叔父が病院経営していたり、SP引き連れて本屋に来たりと相変わらず浮世離れしたチョカであるが、病院に連れて行ってくれるのは助かった。
しかし俺はふと疑問に思うことがあった。
そしてチョカにとっては余計なお世話かもしれないが、念のために確認してみる――。
「チョカは、ついて行かなくて大丈夫なのか?」
「はい。わたくしがいなくても、あとの処理は彼らが問題なくやってくれますから」
「いや、そうじゃなくて。心配だろ? 彼氏のこと」
「彼氏?」
「ああ。彼氏なんだろ?」
「誰がですか?」
「誰がって……。美琴が蹴った人。恋人なんだよな?」
「ど、ど、ど、どど、どどどど……」
「ど?」
「ど、どうして、あの人が恋人なんですかぁぁぁぁ! 名前も存じません!」
「え……。彼氏じゃないの?」
「わ、わ、わたくしには彼氏はおりませんが!」
「あ、あれ? おかしいな。だってあの人、俺がチョカをお姫様抱っこしたことを怒ってたみたいだったから、彼氏なんだとばっかり……」
「いったいなんのお話ですか?! わたくしはあの人と初対面です!」
「ああ! もしかして内緒にしてたのか? ごめん、ごめん」
「ち、違います! 本当にあの人は彼氏ではありませんよ!」
「あ、ああ、そうなのか。なるほど。わかったよ」
「まだわかってません! 本当に、本当に違いますからね! 絶対に違いますから!」
「だから、ちゃんと理解したから。な?」
「本当に理解されてますか?! わたくしはフリーです! 彼氏募集中です!」
「わ、わかったって! あいつの片思いだったってことだよね? 理解したから!」
「そ、それなら結構ですけど……」
チョカがなぜ必死に否定するのか疑問に思ったが、ずっと避けられていた彼女と再び会話できたことには少しほっとしていた――のだが、そのとき背後から、ただならぬ気配を感じる。

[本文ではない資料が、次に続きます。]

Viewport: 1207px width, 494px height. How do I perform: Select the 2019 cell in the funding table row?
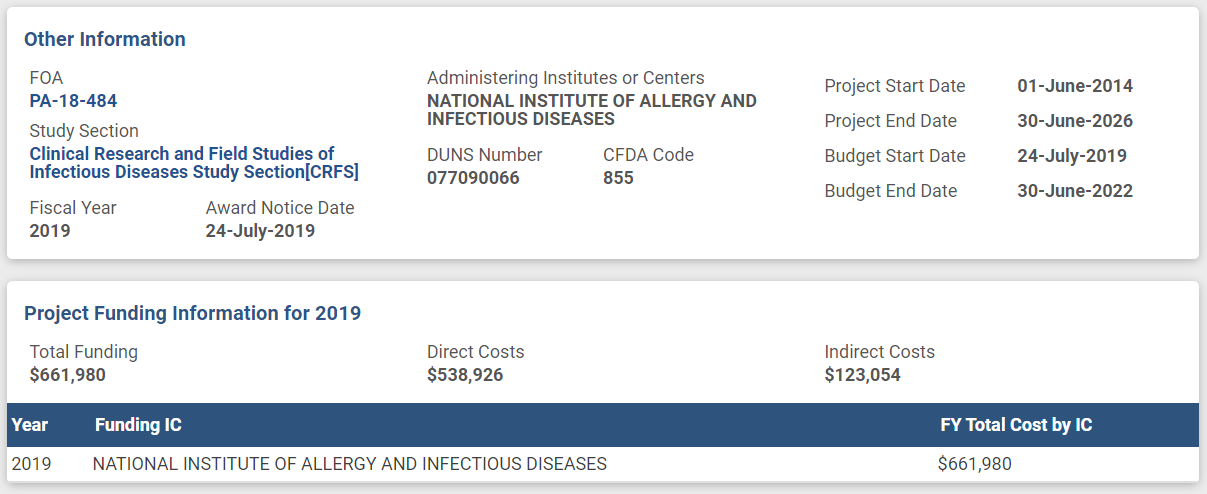click(x=31, y=464)
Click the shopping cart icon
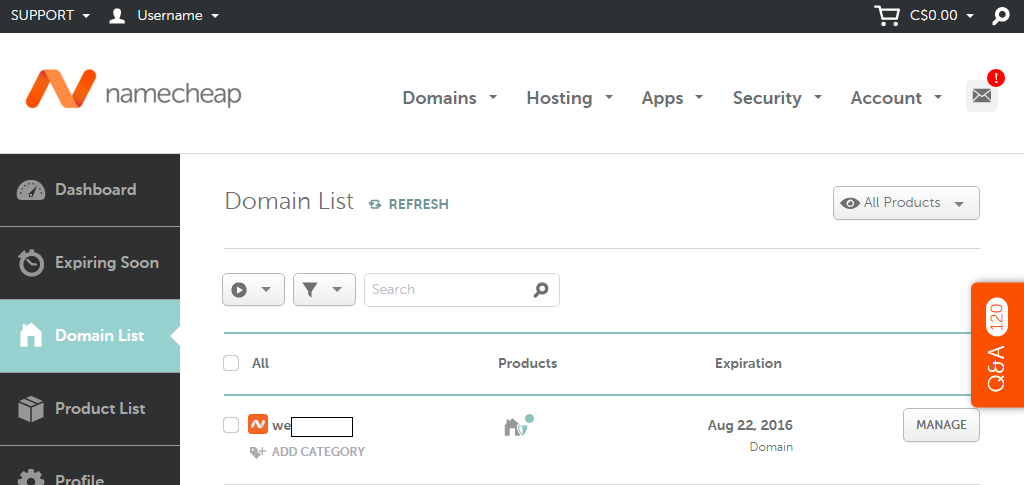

ホラー映画のワンシーンかのような緊張感漂う仲、恐る恐るゆっくり振り向くと、なぜかそこには冷酷な目で俺を睨む美琴と猫の姿があった――。
「ど、どうした? 二人とも……」
「「お姫様抱っこってなぁに?」」
「あ、あれ? あんな騒ぎになったのに、二人は知らなかった……のかな?」
「圭太。もしかしてチョカをお姫様抱っこしたの?」
「圭ちゃん。どういうこと?」
「い、いや、やむを得ずだよ……。この前の昼休みにチョカが病気で倒れそうになってさ。病院連れて行ってもらうために、俺が抱っこして職員室まで運んだんだ。緊急だったから」
「圭太が先生呼びに行けばいいじゃんか。周りに誰もいなかったの?!」
「いや、玲央がいたけど……」
――玲央! なんだかよくわからないけど、うまく説明してくれぇっ――。
「え? 僕? 僕は先生呼びに行こうかって提案したんだけど、圭太が『それだと間に合わない!』って言い出してさ。そしたら突然ラブコメの主人公みたいにお姫様抱っこしちゃってびっくりしたよ。僕も女子を抱っこして運ぶなんてどうかと思ったんだけどさ。あははは……」
――玲央。裏切ったな――。
「ち、違う! 待ってくれ! 俺もパニクってたんだよ! 少しでも早くチョカを病院連れて行かないと危険だと思ったから――」
「「へぇ~」」
「でも女子にあんなことしたのは無神経だった。反省してるし! チョカにも謝ったよ!」
「「ふ~ん」」
そして俺はなぜか、後日三人にラーメンを奢ることとなる。
どうしてこうなったのか意味がわからない。誰か説明してくれないか。